Oder aber man lässt sich heimlich beim Hausarzt impfen, wenn genügend Serum verfügbar ist. Das ist zwar noch etwas Zukunftsmusik. Aber wenn die Vakzine einmal bei den Hausärzten sind, rechnet Dwaronat mit einer steigenden Impfakzeptanz, weil Hausärzte Vertrauenspersonen sind und es in ihren Praxen intimer zugeht als in großen Impfzentren.

Gefährliche Verschwörungstheorien

Den Widerstand vieler gegen die Corona-Impfungen kann Dwaronat nicht nachvollziehen. Sonst, beispielsweise bei der Urlaubs-Impfberatung, hätten sich einige auch nicht so zimperlich. "Da nehmen manche schon mal zehn Tage Krankschreibung für eine Gelbfieber-Impfung in Kauf, weil es unbedingt in die Tropen gehen muss", sagt der Hausarzt. Oder andere lassen sich klaglos präventiv sieben Tollwut-Schutzimpfungen verpassen, weil das Urlaubsziel mitten im asiatischen Dschungel liegt. "Deshalb sollten sich die Menschen jetzt bei Corona nicht so anstellen und sich einfach den Pikser geben lassen", sagt Dwaronat.

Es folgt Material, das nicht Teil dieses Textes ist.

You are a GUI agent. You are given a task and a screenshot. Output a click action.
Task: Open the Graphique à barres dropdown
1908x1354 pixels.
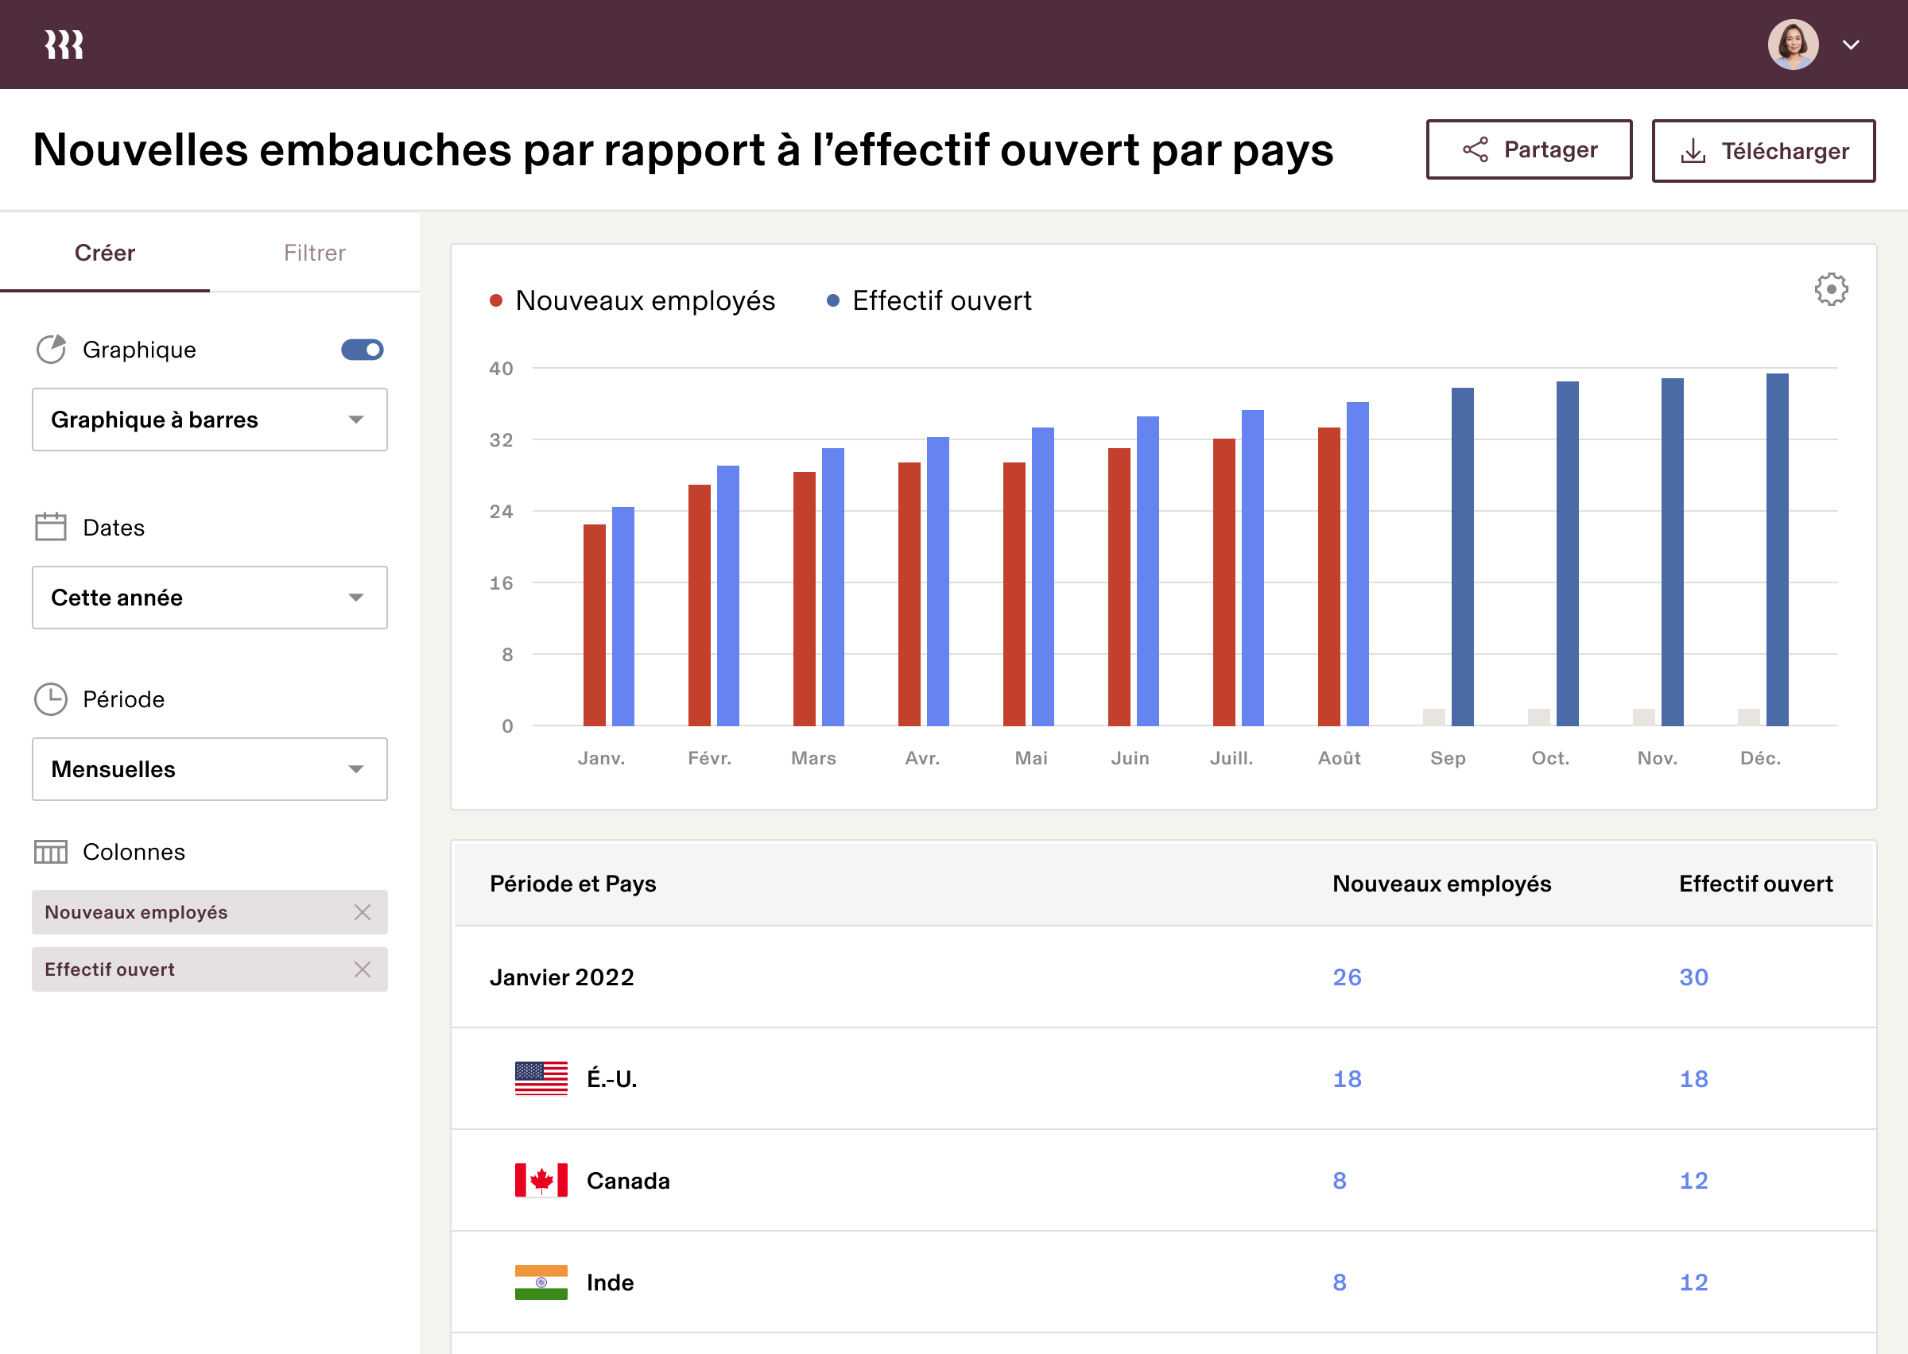pos(209,419)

Auch appelliert der Arzt an alle, sich von fragwürdigen Internetportalen fernzuhalten und nicht auf Verschwörungstheorien hereinzufallen. Vor allem in Letzterem sieht er eine große Gefahr. "Verschwörungstheorien sind bereits im Vorfeld tiefenpsychologisch von Anfang bis Ende durchkonstruiert", sagt er. Allerdings werde davon dann alles nur häppchenweise angeboten. Das suggeriere dem Nutzer, dass er etwas Geheimnisvollem, einer Verschwörung auf der Spur sei. "Die eigentliche Verschwörung liegt aber in der Verschwörungstheorie selbst", sagt Dwaronat. Letztendlich würden die Menschen damit nur vorgeführt.

Zudem seien solche Theorien gesellschaftszersetzend, die teilen und spalten die Gesellschaft, doch diese Spaltung dürfe man laut Dwaronat nicht zulassen. "Die Pandemie lässt sich nur im 'Wir' bewältigen", sagt er.

Das Virus wird aggressiver

Er rät stattdessen, der Wissenschaft zu vertrauen. "Die geballte Wissenschaftskompetenz dieser Welt hat uns mit den Impfstoffen Mittel gegeben, die uns aus dem Lockdown führen", sagt er. Nun liege es an jedem Einzelnen, diese Mittel anzuwenden, um sich gemeinsam aus dieser derzeit unerträglichen Situation zu befreien.

Sollte das nicht geschehen, befürchtet er Schlimmes. Wenn eine dritte oder gar vierte Welle so dramatisch ausfallen würde wie die zweite, sieht der Mediziner riesige Probleme auf die Menschen und das Gesundheitssystem zukommen. "Das Virus wird aggressiver", sagt Dwaronat, "aber mit einer Impfung ist die Lage beherrschbar."